### BRIEF
Search the listing for "agent" and copy every line where it appears.

════════════════════

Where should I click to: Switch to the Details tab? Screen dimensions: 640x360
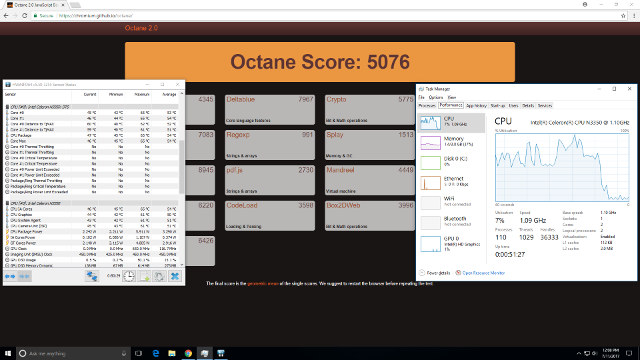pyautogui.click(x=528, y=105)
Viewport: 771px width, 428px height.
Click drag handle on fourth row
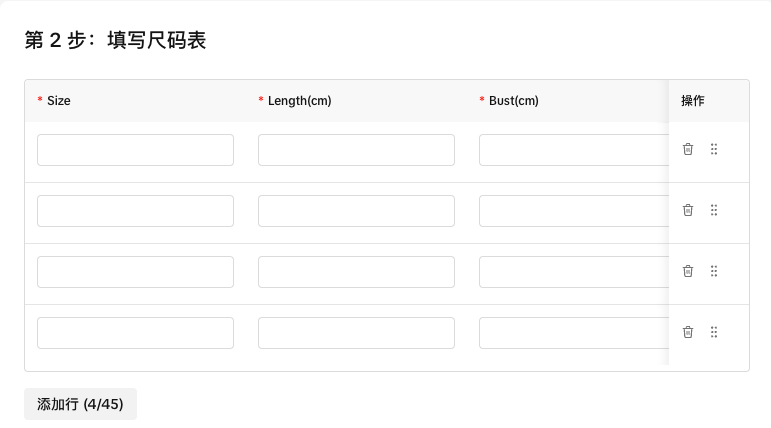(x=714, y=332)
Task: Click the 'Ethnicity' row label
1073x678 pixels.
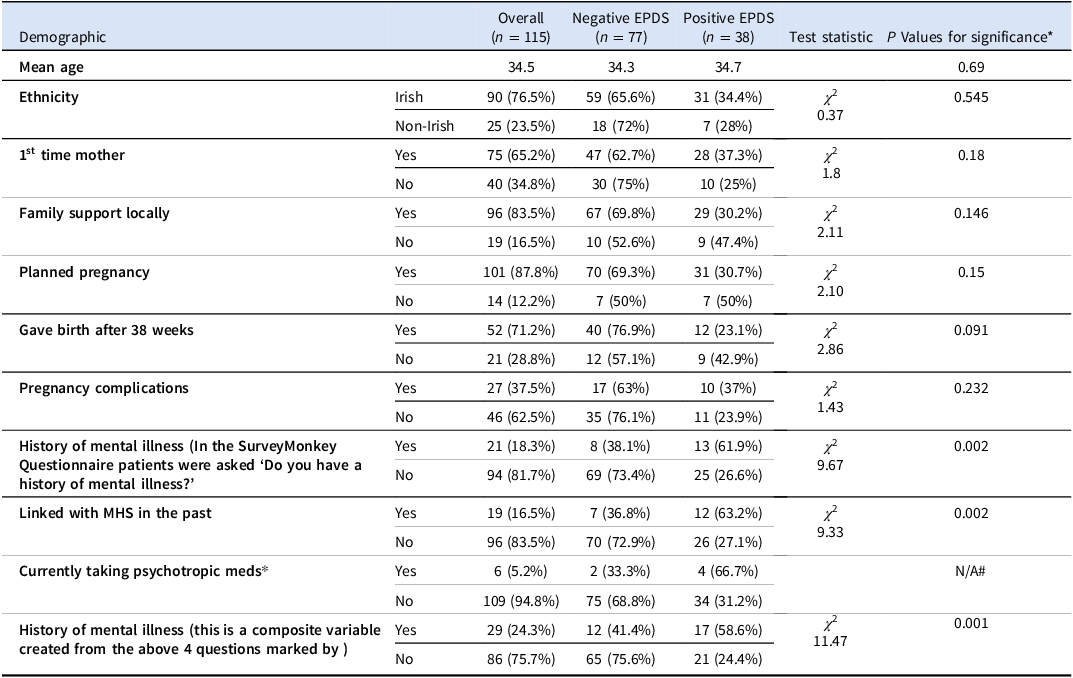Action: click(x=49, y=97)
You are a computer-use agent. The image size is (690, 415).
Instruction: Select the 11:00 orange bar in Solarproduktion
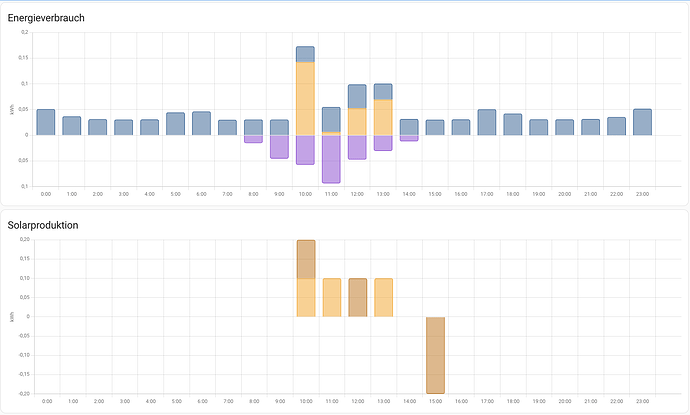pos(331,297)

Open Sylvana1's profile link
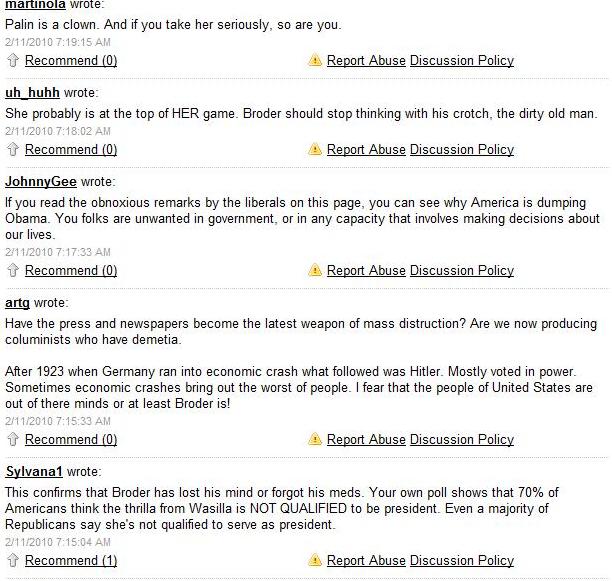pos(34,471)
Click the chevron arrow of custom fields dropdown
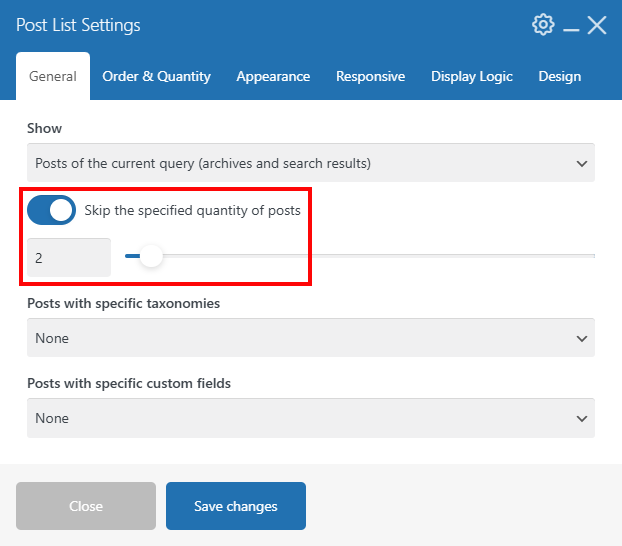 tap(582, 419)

════════════════════

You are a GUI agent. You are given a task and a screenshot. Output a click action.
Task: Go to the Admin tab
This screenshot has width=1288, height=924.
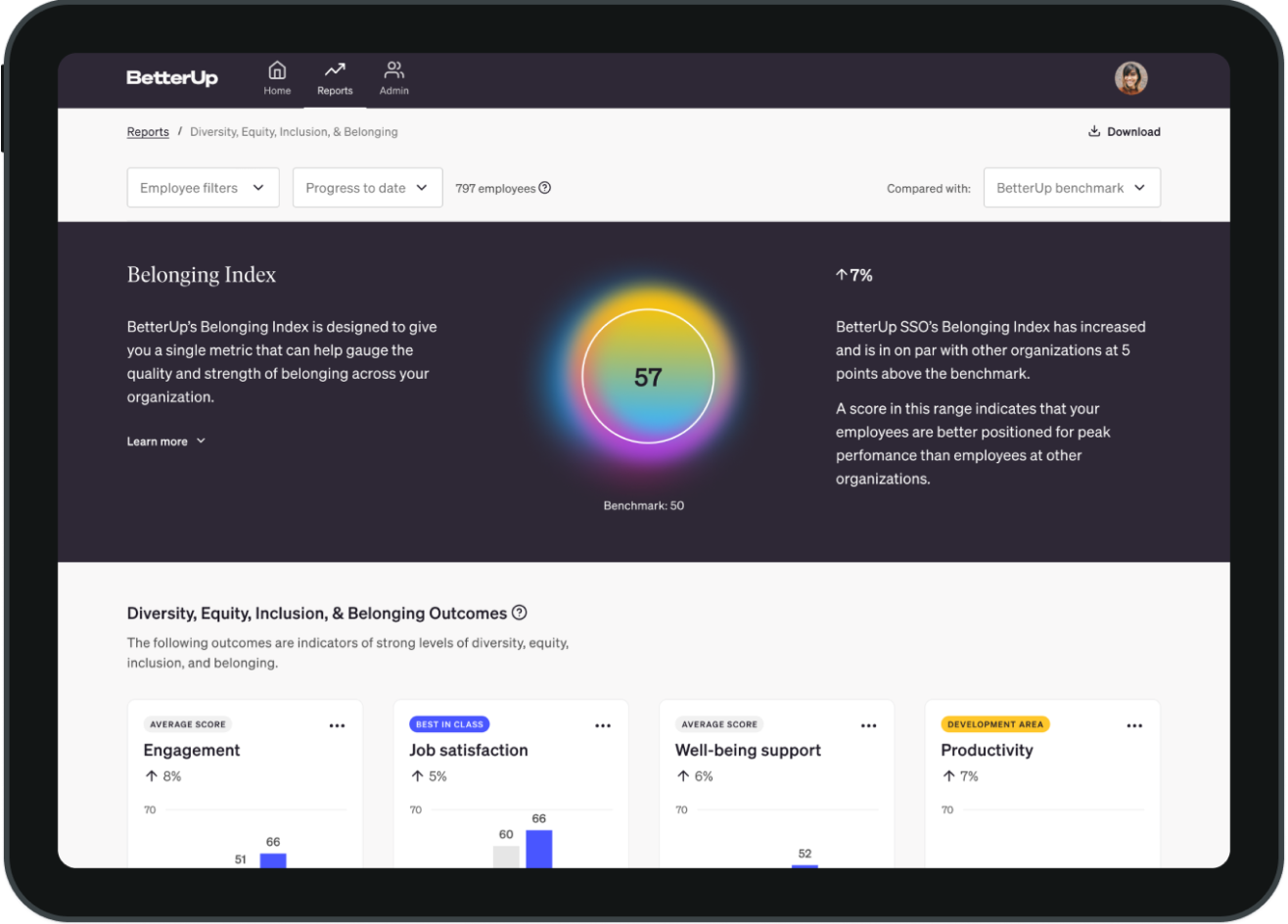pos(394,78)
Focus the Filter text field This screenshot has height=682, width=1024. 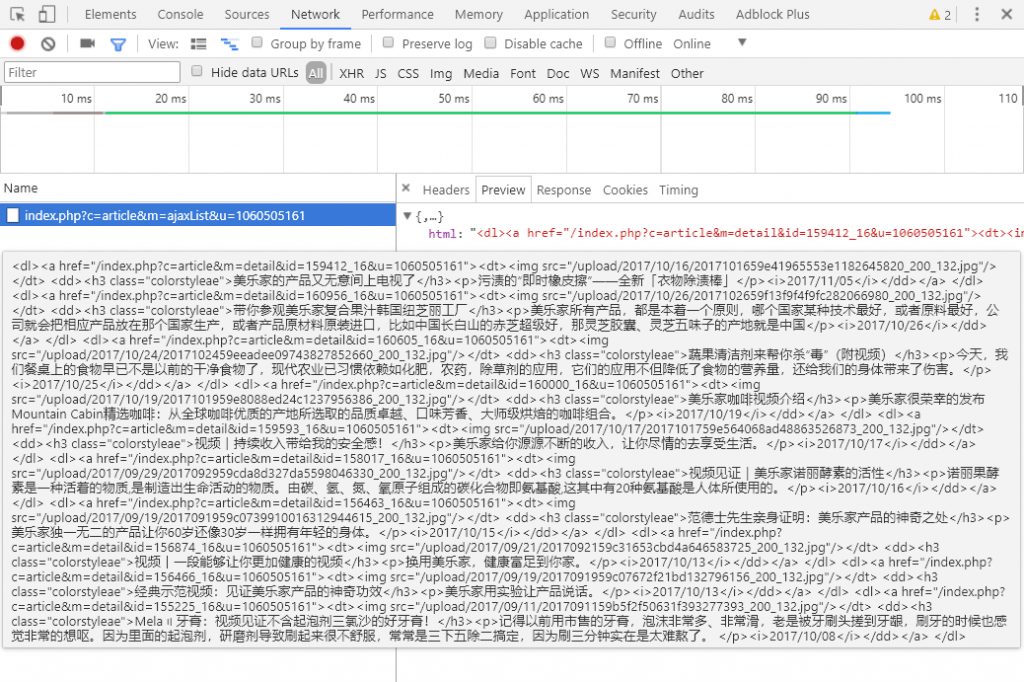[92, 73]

════════════════════

### RESPONSE
You are a computer-use agent. The image size is (690, 415).
You are a GUI agent. You are given a task and a screenshot. Output a click action.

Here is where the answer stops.